═════ RECORDS TO USE ═════

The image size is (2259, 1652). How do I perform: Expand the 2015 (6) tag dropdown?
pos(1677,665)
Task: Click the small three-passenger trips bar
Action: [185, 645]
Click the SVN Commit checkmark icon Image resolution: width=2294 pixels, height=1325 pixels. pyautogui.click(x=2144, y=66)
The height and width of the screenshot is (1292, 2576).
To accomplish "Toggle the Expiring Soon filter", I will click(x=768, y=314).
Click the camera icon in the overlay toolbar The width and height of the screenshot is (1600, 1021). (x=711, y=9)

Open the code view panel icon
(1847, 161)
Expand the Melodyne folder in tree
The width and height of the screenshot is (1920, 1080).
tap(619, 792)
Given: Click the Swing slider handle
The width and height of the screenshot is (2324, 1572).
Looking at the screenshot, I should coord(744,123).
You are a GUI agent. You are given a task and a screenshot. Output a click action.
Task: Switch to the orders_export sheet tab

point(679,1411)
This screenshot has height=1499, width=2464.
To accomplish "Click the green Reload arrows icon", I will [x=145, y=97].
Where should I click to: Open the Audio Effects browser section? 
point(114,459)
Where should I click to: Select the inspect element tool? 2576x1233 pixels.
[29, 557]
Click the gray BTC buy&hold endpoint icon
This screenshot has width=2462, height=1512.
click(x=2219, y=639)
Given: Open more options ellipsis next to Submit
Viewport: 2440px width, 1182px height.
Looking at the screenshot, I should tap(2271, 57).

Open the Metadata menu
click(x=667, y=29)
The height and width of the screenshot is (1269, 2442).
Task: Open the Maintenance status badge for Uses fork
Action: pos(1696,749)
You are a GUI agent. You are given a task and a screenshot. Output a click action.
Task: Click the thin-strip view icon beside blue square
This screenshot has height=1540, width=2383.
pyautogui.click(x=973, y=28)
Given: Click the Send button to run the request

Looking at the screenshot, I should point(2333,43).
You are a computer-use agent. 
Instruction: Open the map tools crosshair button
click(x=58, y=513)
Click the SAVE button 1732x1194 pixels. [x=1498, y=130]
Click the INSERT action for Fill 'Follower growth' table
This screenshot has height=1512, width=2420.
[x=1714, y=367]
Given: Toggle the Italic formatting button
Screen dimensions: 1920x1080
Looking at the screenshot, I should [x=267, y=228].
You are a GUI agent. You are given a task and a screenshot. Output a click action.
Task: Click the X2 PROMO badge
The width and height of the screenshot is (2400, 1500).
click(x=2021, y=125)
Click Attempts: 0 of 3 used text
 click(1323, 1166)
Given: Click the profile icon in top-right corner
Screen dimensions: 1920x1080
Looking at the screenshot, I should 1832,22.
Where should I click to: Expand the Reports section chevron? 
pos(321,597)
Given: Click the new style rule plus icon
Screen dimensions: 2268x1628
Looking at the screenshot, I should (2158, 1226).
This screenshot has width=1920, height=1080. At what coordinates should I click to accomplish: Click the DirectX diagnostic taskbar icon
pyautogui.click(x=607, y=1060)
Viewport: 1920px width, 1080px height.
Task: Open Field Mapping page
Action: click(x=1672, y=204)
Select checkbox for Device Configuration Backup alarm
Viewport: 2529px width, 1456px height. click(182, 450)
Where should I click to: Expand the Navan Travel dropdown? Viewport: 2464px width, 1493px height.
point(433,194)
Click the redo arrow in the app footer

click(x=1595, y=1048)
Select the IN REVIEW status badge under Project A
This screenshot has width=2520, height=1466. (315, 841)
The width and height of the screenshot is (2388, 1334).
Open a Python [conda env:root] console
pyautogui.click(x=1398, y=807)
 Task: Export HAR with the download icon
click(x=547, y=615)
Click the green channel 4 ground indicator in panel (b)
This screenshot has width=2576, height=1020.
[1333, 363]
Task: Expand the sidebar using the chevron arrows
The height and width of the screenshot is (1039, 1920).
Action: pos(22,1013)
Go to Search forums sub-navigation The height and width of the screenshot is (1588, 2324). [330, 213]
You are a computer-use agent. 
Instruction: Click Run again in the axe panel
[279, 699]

═════

» **WHAT THIS TASK INVOLVES**
Whenever a line of the listing above holds the word "arrows", copy that line.

» **RESPONSE**
To accomplish "Click the green Reload arrows icon", I will [x=145, y=97].
Task: Expand the sidebar using the chevron arrows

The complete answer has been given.